The church has a mission. It is to be a place of nurture for people in their growing in relationship with God. Whilst this is not a total description of the church, it is a highly important facet of the church.

The fundamentalist climate has this threat for a mainline church: it threatens the church with a loss of nerve in its mission and therefore, a corresponding loss of effectiveness. This loss of nerve may show up in a number of ways.

Political conservatism is one.

Increasingly repressive, authoritarian, and static church structures may be another.

Cultural isolation and unhealthy introspection is a third.

Each of these will eventually lead to loss of effectiveness in mission.

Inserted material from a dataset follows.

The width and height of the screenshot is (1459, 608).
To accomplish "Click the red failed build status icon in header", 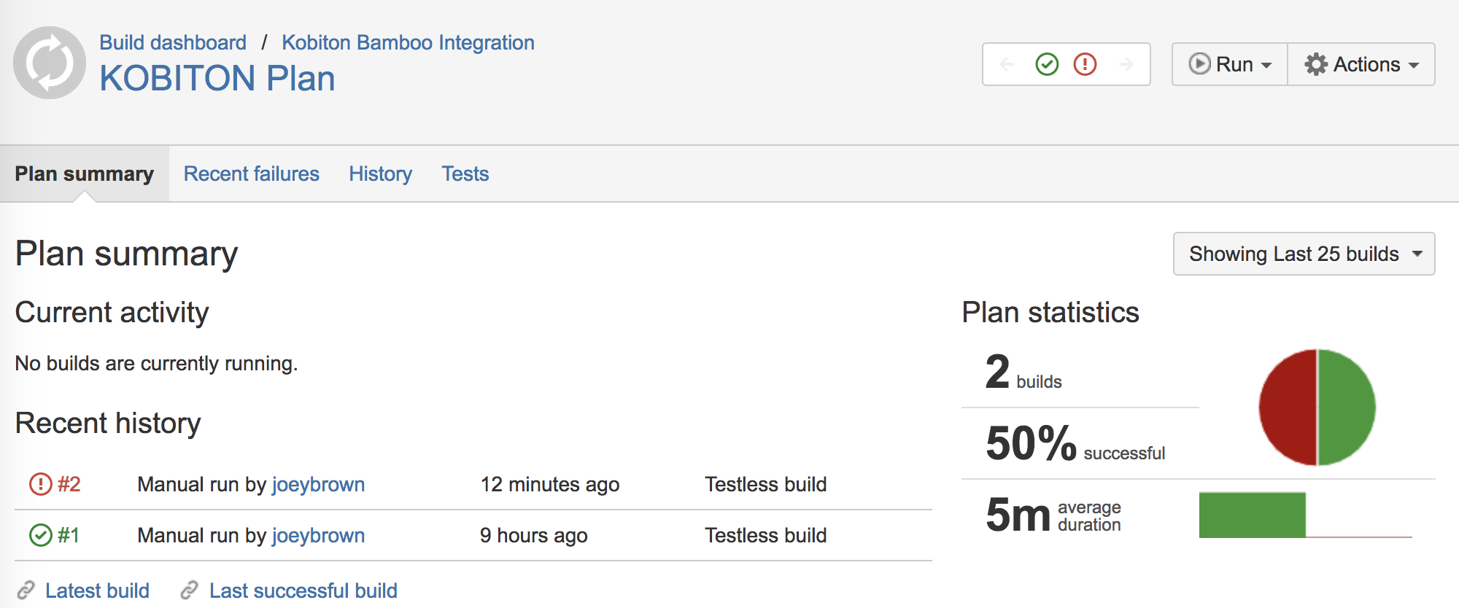I will (1085, 64).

All of these things are observable in Fundamentalist churches and in their publications. I do not intend to document them here. Rather, I wish to indicate why I think the mainline churches will face this loss of nerve, and a correlating temptation to move towards a Fundamentalist stance.

I wish to indicate the seriousness of this threat. It is a threat, not just a few 'out of touch with reality' voices which can be ignored. The 'Bjelke-Petersens'* of our country are a real threat, whatever else they may be.

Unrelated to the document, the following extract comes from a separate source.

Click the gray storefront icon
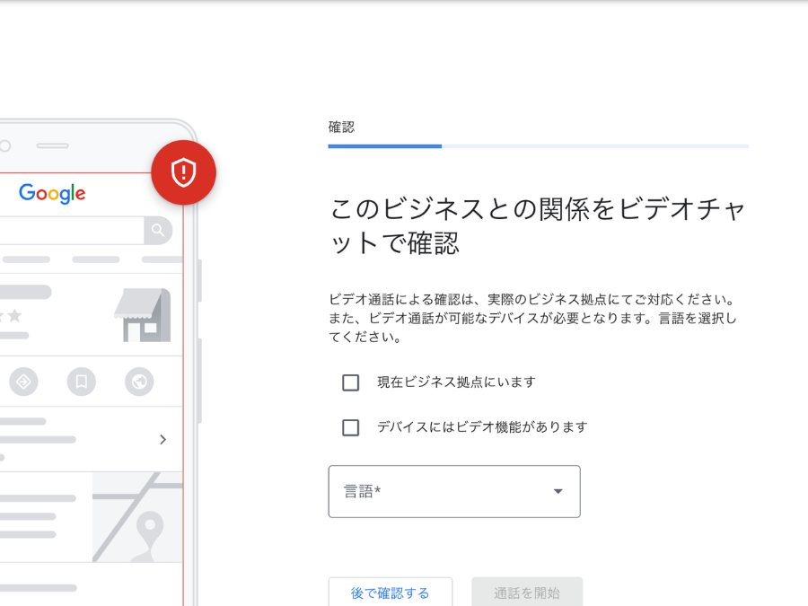The height and width of the screenshot is (606, 808). point(142,316)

* Joh Bjelke Petersen was Queensland Premier and a conservative Christian at the time of writing in the 80's.

The essay asks "What Threat....?"

Answer I. The threat faced by mainline denominations is a loss of nerve leading towards Fundamentalism.

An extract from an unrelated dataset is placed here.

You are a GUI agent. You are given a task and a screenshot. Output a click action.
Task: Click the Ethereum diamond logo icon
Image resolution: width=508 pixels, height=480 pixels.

Answer 2. The threat is a serious threat. Churches can easily fail to recognise the seriousness of this threat.



How does a human being survive in the world? As a finite being facing a bewildering and, to all practical purposes infinite, range of experiences, a person forms a 'reality construct.' That is, they order incoming data to fit to a series of conceptions as to what the world is like. [Feyerabend, P. Against Method pp19,76]

The world is too complex and too big to see as it really is. So experience is interpreted into, and by, a system. This system or reality construct gives meaning to our perceptions. As Kant said, there are no percepts without concepts. The experiences we have would become meaningless if we could not fit them into an ordered structure. We would no longer know what they mean. [Alves, R. Protestantism and Repression pp27-28]

Ideally, when the incoming sense data we have is too often at variance with our reality construct; that is, it doesn't 'fit' or seem to make sense, we eventually-- perhaps in a moment of crisis, modify the construct. This is instead of having the construct modify how we perceive the data. We shift to a new paradigm which explains and orders our perceptions more harmoniously and successfully. There is a 'transformation of vision' enabling the world to be seen in a new way. [Kuhn, T. The Structure of Scientific Revolutions]

We again have power in the world, it conforms to our conceptions and we can live in it successfully, and with less pain. In positive human growth one hopes that the construct becomes a closer approximation of what really is in the world.